■ **To do**
Only the lines from the start of the data below through the line that contains "You are a GUI" are to be copied, exactly and without pictures.
|---|
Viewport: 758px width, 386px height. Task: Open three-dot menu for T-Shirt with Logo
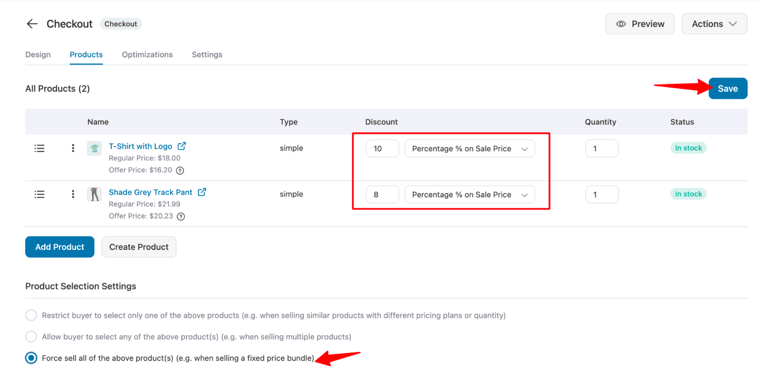tap(73, 148)
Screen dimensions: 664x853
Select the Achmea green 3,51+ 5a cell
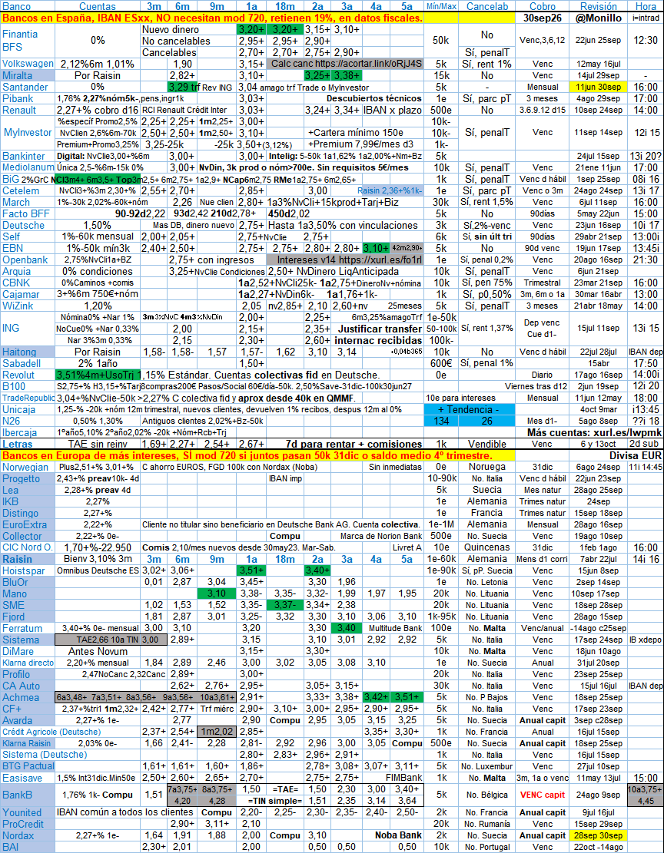[407, 697]
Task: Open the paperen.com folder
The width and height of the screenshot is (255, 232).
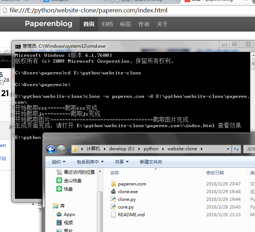Action: pos(132,184)
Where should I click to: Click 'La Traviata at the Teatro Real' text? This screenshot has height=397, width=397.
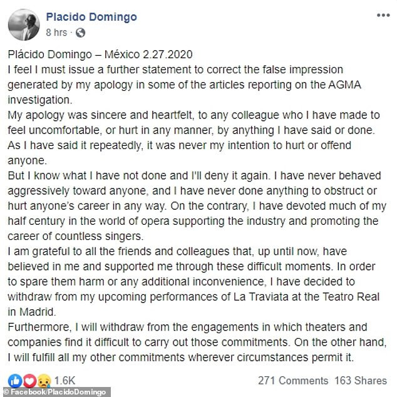click(306, 296)
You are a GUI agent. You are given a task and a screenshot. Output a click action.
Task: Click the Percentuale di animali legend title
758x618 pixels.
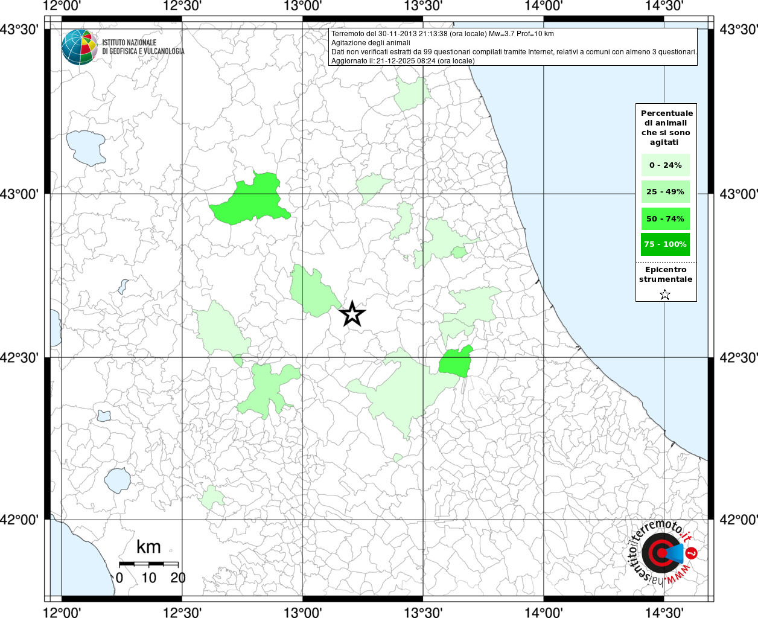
|---|
■ **Exercise output**
Viewport: 758px width, 386px height. Task: Open three-dot menu for T-Shirt with Logo
tap(73, 148)
Screen dimensions: 664x853
Select the Achmea green 3,51+ 5a cell
[407, 697]
Task: Open the paperen.com folder
The width and height of the screenshot is (255, 232).
Action: pos(132,184)
Where should I click to: Click 'La Traviata at the Teatro Real' text? This screenshot has height=397, width=397.
click(306, 296)
You are a GUI agent. You are given a task and a screenshot. Output a click action.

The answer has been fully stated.